In this case, therefore, the centroid computation for a region as
shown in FIG. 9(a) is carried out (Step S34). In FIG. 9(c), the
center of gravity of a region 1 is shown. In this case, the center
of gravity of the region 1 is coincides with the centroid of the
region 1. Then, the computed centroid location is set as the
person's location in the region (Step S36). Where a plurality of
regions are distinguished, as shown in FIG. 9(b), the processing of
Steps S34 and S36 are carried out for all of the regions.

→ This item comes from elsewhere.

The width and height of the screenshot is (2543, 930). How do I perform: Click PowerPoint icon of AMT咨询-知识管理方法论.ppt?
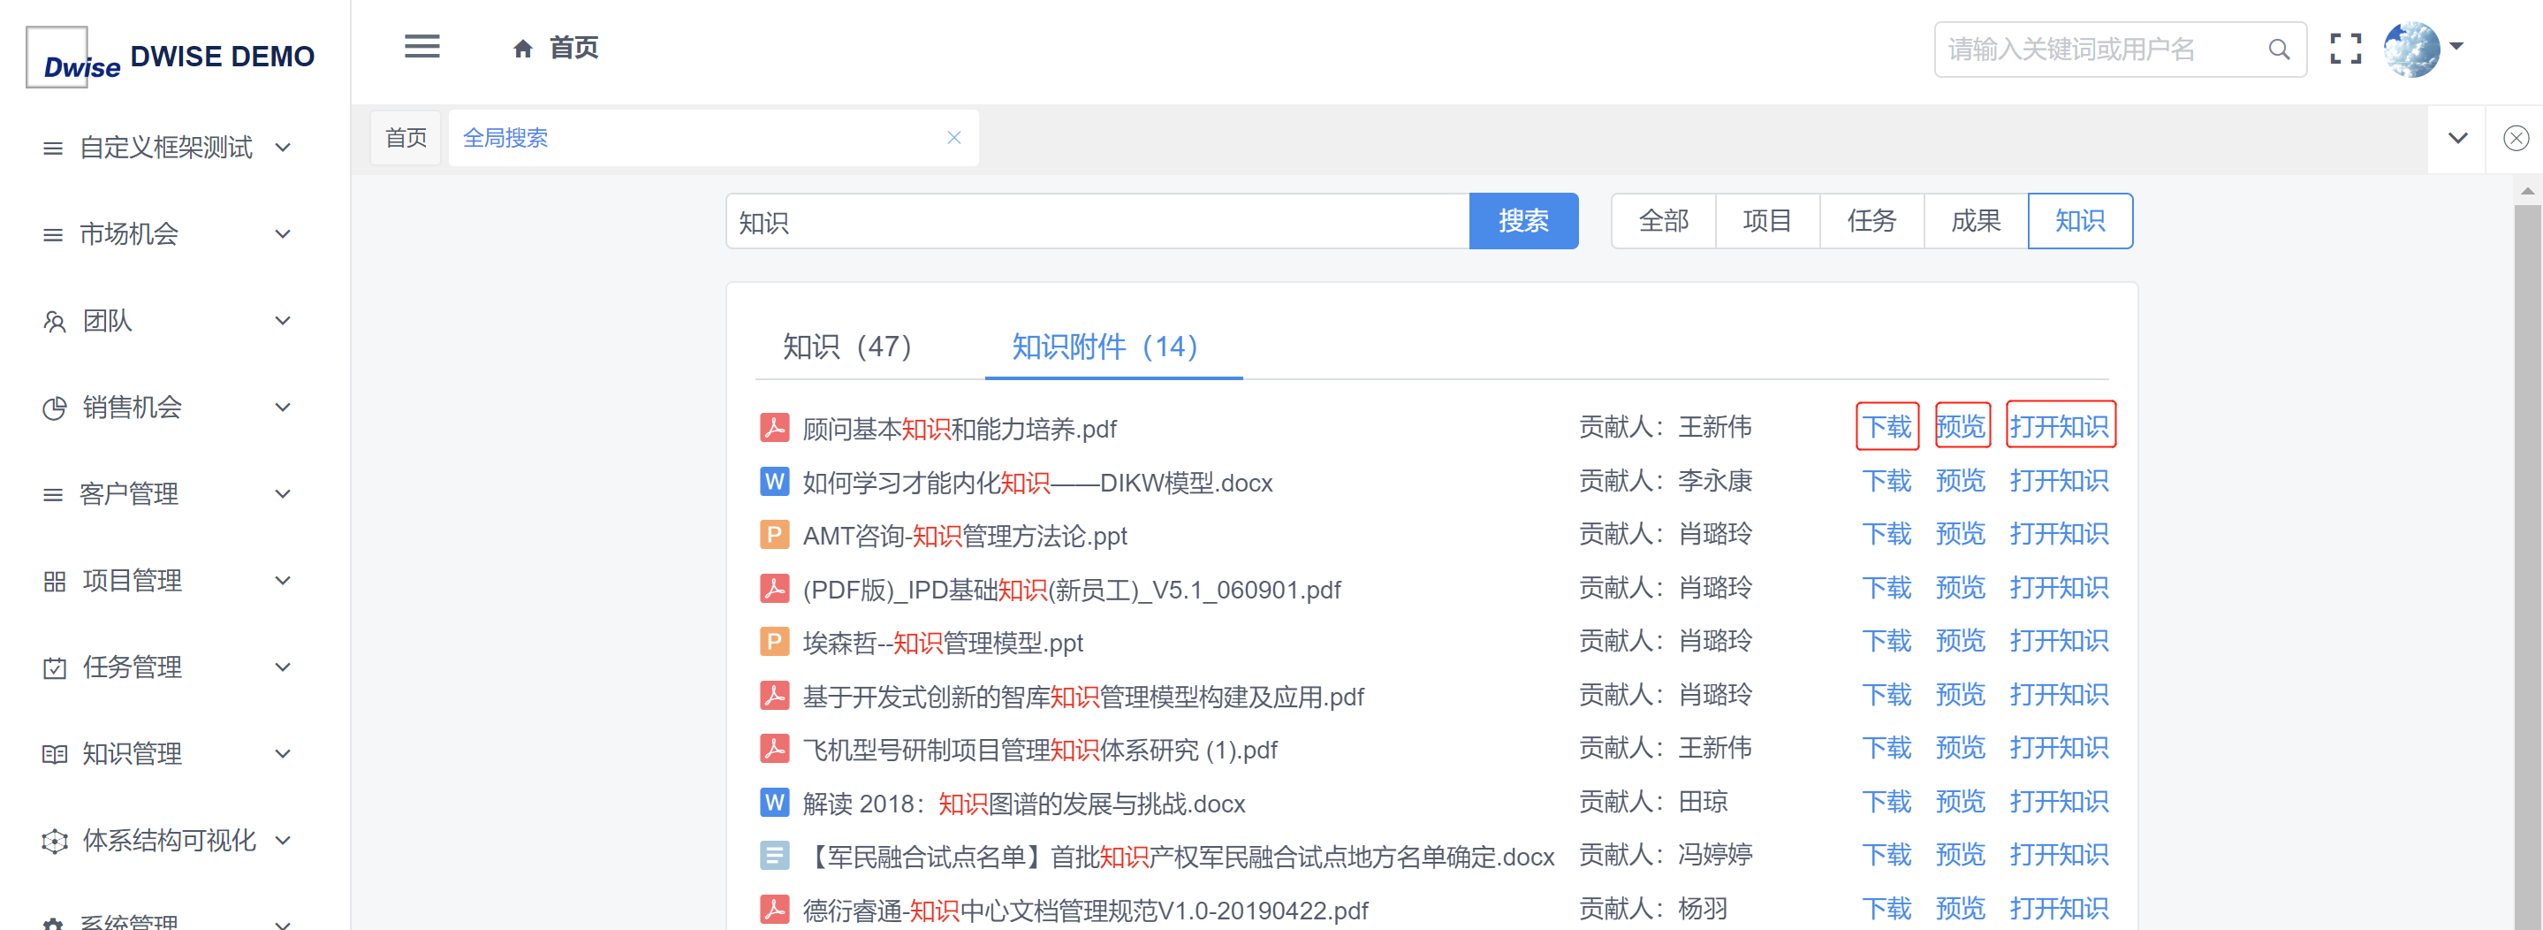[774, 535]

Another example 2 of the region location specifying means 36 is
shown in FIG. 10(a) through 10(c). The region location specifying
means 36 of Example 2 is used when the automatic door sensor 2 is
mounted on the lintel 6. The centroid of a predetermined area of
each region near to the automatic door sensor 2 is computed (Step
S38). Assuming that the predetermined area is an area for four
detection spots, the location of the centroid of the four detection
spots near to the automatic door sensor 2 in a Region 1 (i.e. four
detection spots within a broken line square in FIG. 10(c)) is
computed, and the thus computed centroid location is set as the
person's location (Step S40). As explained previously with
reference to FIG. 8, the predetermined area is determined on the
basis of a size of a human, and, therefore, it is highly probable
that the center of gravity of the predetermined area is near the
person's location (i.e. the location of the center of gravity of
the person). Thus, the location of the person in the region can be
computed relatively accurately and easily. Where a plurality of
regions are distinguished as shown in FIG. 10(b), the
above-described processing is carried out for each of the
regions.
Example 3 of the region location specifying means 36 is shown in
FIGS. 11(a) through 11(c). When this region specifying means is
used, the automatic door sensor 2 is mounted on the lintel 6.

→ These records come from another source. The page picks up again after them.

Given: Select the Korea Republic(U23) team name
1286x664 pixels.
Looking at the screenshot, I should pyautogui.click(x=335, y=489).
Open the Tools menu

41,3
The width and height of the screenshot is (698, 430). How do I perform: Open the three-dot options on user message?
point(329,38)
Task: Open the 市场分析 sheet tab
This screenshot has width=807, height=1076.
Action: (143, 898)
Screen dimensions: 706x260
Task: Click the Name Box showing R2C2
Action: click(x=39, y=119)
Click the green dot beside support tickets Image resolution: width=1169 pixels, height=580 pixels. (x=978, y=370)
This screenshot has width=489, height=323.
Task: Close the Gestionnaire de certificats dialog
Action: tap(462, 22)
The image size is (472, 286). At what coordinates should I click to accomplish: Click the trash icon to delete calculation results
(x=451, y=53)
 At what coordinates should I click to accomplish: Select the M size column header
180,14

Instead of the centroid of a predetermined area near the automatic
door sensor 2 in each region, the centroid of a predetermine area
near the door panels 12, 12 shown in a broken line square in FIG.
11(c) is computed (Step S42). The computed centroid location is set
as the person's location in the region (Step S44). The
predetermined area is determined on the basis of the size of a
human, and therefore it is highly probable that the location of the
centroid of the predetermined area is near the person's location
(i.e. the location of the center of gravity of the person).
Further, since judgment is made with reference to the door location
(i.e. the door plane), the computation is simple and easy, and,
still, it is possible to compute relatively accurately the person's
location in the region. Where a plurality of regions are
distinguished, as shown in FIG. 11(b), the processing of Steps S42
and S44 are carried out for all of the regions.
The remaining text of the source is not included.